Ivan semblait décidé à prononcer le mot tout haut.

Qu'il pourrait supporter de voir son cadavre, et s'il serait capable de vivre après avoir vu son corps déchiqueté…

« …Aaah ! »

C'était un bruit impensable en cet endroit.

Le silence tomba instantanément. Ce fut un moment lourd de sens où Izek et les autres garçons, qui avaient relevé la tête d'un coup sec, serrèrent les dents. On ne sut qui'ouvrit la bouche le premier — probablement Galar. Au moment où il tenta de parler à nouveau pour la première fois depuis un moment, ses mots furent à nouveau coupés par un rugissement écrasant qui ébranla ciel et terre.

[KRUUUUAAA-]

« Aaahhhhh ! »

Je n'aurais pas dû crier.

Peu importait à quel point j'étais terrifiée par ce monstre de classe horreur cosmique, je n'aurais pas dû crier.

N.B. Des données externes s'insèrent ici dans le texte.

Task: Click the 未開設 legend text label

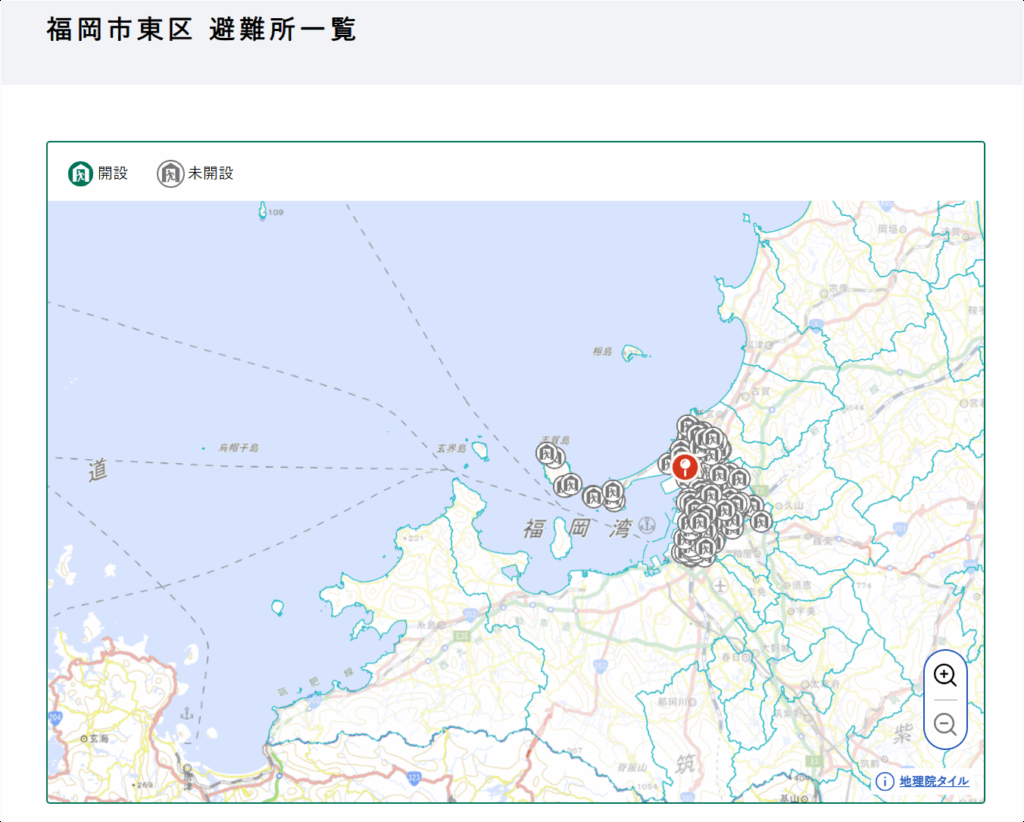Action: [x=211, y=173]
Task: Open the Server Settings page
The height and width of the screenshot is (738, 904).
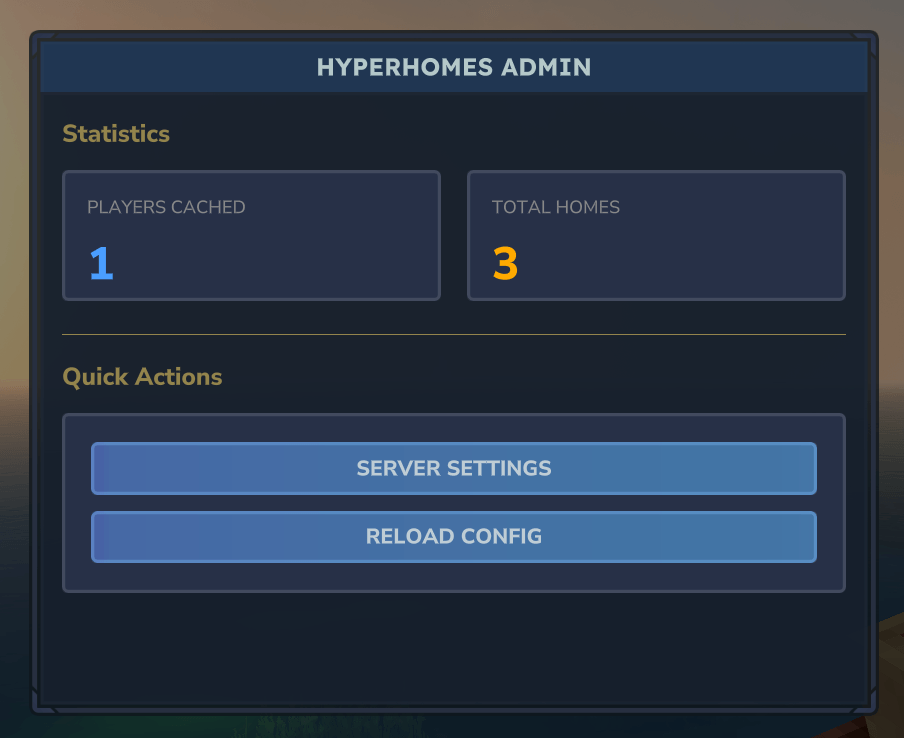Action: coord(453,468)
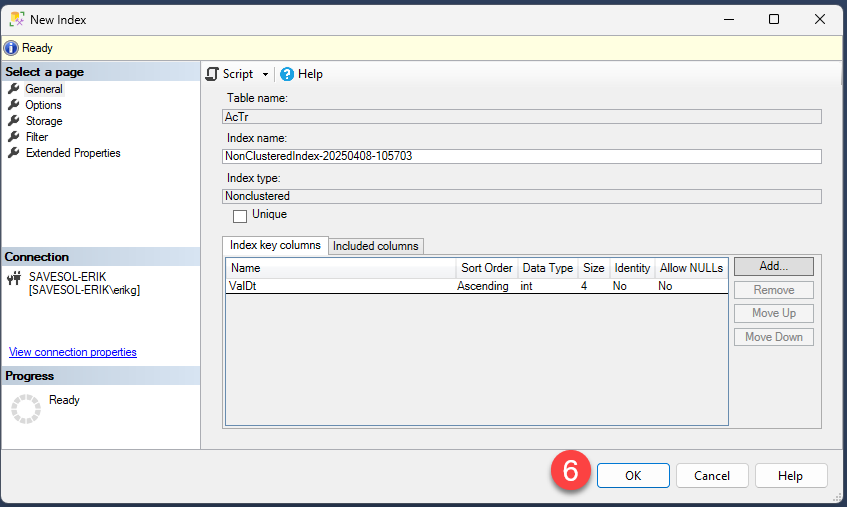Switch to the Included columns tab
Image resolution: width=847 pixels, height=507 pixels.
pyautogui.click(x=376, y=246)
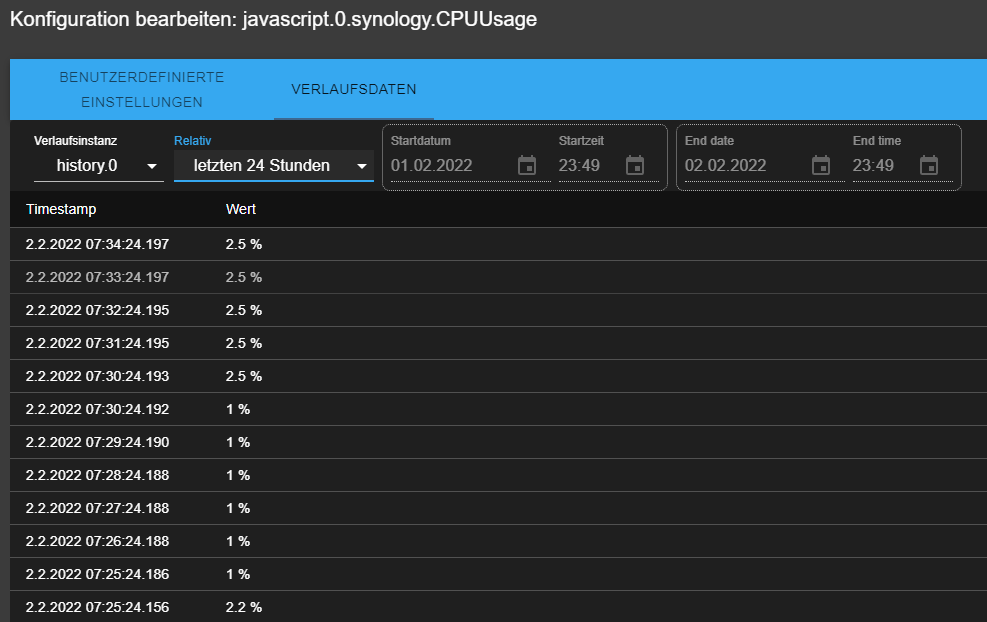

Il était impossible d'avoir l'air présentable aux yeux du propriétaire des lieux après avoir été assez indiscrète pour lui arracher un poil de nez pendant son sommeil, après m'être introduite librement chez lui. Le propriétaire, ou plutôt, le monstre suprême en voie de disparition, répondit bien sûr à mon cri par un rugissement terrifiant.

[KRUUUUAAA-]

Le ciel et la terre semblaient trembler.

Les montagnes de bijoux vacillèrent et les joyaux jaillirent comme des cailloux.

C'était miraculeux que la grotte ne s'effondre pas ainsi. Un instant, je fus complètement hors de moi. Ce ne fut que lorsque je sentis le pauvre Popo et Griffin s'accrocher à moi de leur énorme taille que je revins un peu à moi.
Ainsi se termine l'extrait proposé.